Allah’a hamd olsun.
Nebi Sallallahu Aleyhi Vesellem uyandığında sabah namazını sahabelerle birlikte mescitte kılardı. Namazdan sonra güneş doğuncaya kadar mescitte otururdu. Sahabeler de onunla birlikte oturur ve bazen cahiliye döneminden bahsederek gülerlerdi, O da tebessüm ederdi.
Daha sonra Duha-Kuşluk namazını dört veya daha fazla kılardır. Aişe r.a’dan rivayet edildiğine göre Rasulullah Sallallahu Aleyhi Vesellem Duha namazını dört rekat kılar ve Allah güç verdiği kadar eklerdi. (Muslim 719)
Evinde ise ev işlerini yapardı. Koyunu sağardı, elbisesine yama yapardı, kendi şahsi işlerini yapardı, ayakkabısını tamir ederdi. Namaz vakti geldiğinde insanlara namaz kıldırır, sonra oturup onlarla konuşur ve İslam’ı öğretirdi. İnsanların şikayetlerini dinler ve çözümler sunardı, daha sonra evine dönerdi.
Aişe r.a’ya şöyle soruldu: Rasulullah Sallallahu Aleyhi Vesellem evinde ne yapardı? Şöyle cevap verdi: “Normal insanlar gibi elbisesini diker, koyunu sağar ve şahsi işlerini yapardı.” (Ahmed 26194, Elbani 671) Başka bir rivayette: “Elbisesini diker, ayakkabısını tamir eder ve erkeklerin evlerinde yaptığını yapardı.” (Ahmed 24903, Elbani 4937)
Esved r.a şöyle dedi: Aişe r.a’ya Rasulullah Sallallahu Aleyhi Vesellem’in evinde ne yaptığını sorduğumda şöyle cevap verdi: “Aile işlerini yapardı yani ailesine hizmet ederdi, namaz vakti geldiğinde namaza çıkardı. Hiçbir yemeği kusurlu görmezdi; iştahı olduğunda yer, aksi takdirde bırakırdı. (Buhari 676)
Bazen ay üstüne ay geçer, evinde yiyecek olarak sadece hurma ve su bulunurdu. Ebu Hureyre r.a şöyle dedi: “Hiçbir zaman bir yemeği ayıplamazdı; canı çektiğinde yer, aksi takdirde bırakırdı.” (Buhari 3563, Muslim 2064)
Aişe r.a'dan rivayet edilmiştir: Biz hilali gözlerdik, ikinci hilali gözlerdik. İki ayda üç hilal görürdük de Allah Rasulü'nün evlerinde (yemek pişirilmesi için) ateş yanmadığı olurdu." dedi.

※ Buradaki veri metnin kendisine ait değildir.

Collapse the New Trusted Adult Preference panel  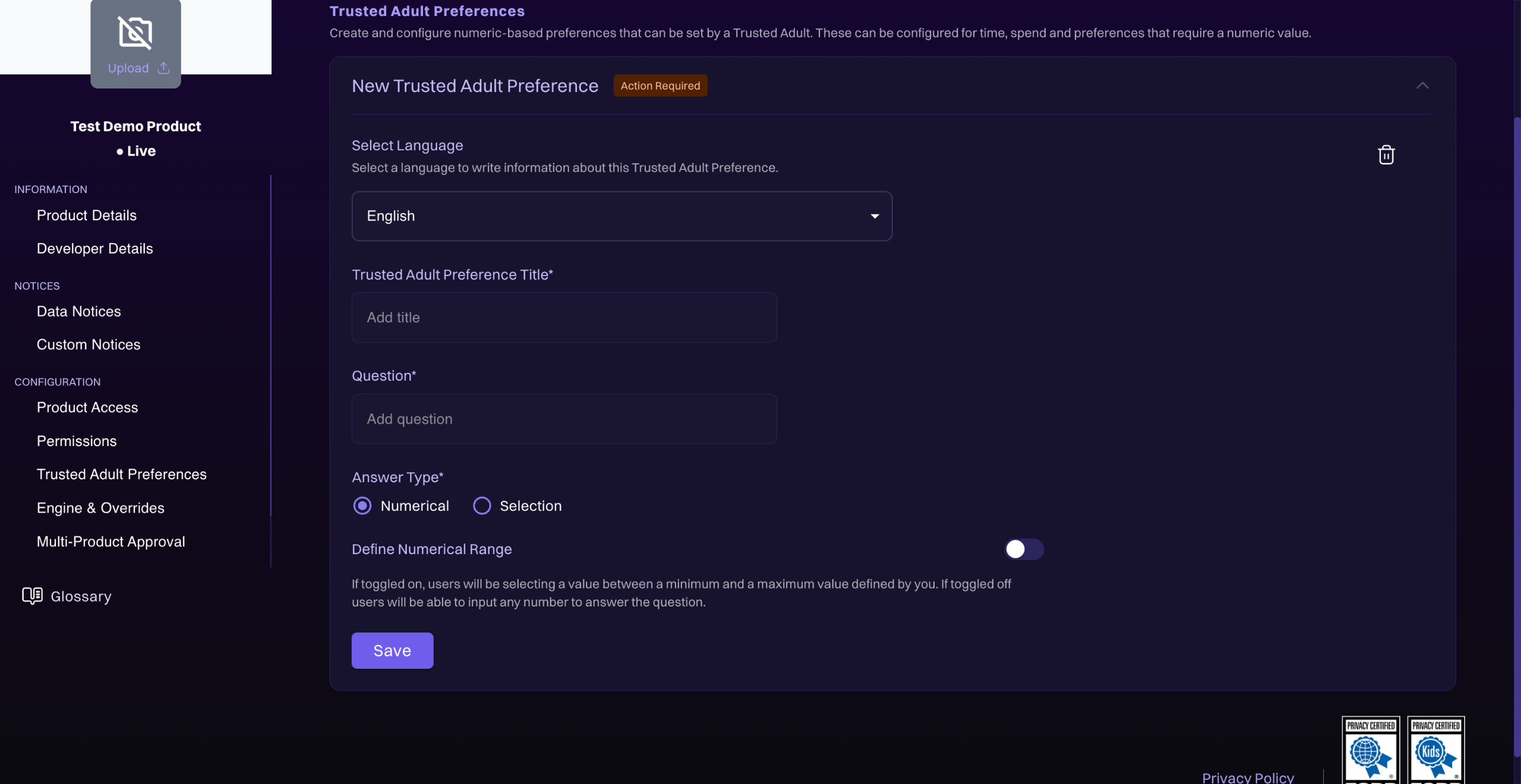coord(1422,86)
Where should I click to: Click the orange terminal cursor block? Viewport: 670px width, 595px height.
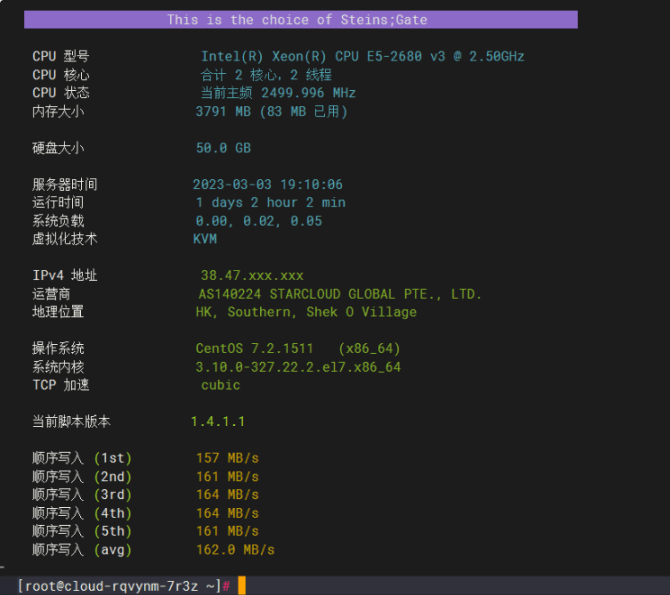(x=242, y=585)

Urve: "Teyze! Durum bu iken siz nasıl yaşıyordunuz?" diye sordu. Aişe: "Hurma ve suyumuz vardı. Tabii bir de Ensar’dan bazı komşulardan ikramlar gelirdi. Allah Rasulü’ne süt ikram ederlerdi. O da bize onu içirirdi." dedi. (Buhari 2567, Muslim 2972)
Sünnette Rasulullah Sallallahu Aleyhi Vesellem’in yediği öğünlerle ilgili detay bulunmamaktadır. İstifade için (115801) nolu sorunun cevabına bakınız.
Müslümanların ilk dönemlerinde günümüzde olduğu gibi günde üç öğün yemek adeti yoktu. Sadece iki defa yemek yerlerdi. Gündüzün başlangıcında öğle yemeği olurdu, bir de akşam yemeği vardı.
Rasulullah insanları önemli bir husus için toplamak istediğinde “Es-Salâtu’l-Camia” diye çağrı yaptırırdı. Daha sonra gerekli konuyu anlatırdı. Birini haber göndermek istediğinde gönderir, bir hususu hatırlatmak isterse hatırlatır, şer’î bir hükümden haber vermek gerekirse haber verirdi.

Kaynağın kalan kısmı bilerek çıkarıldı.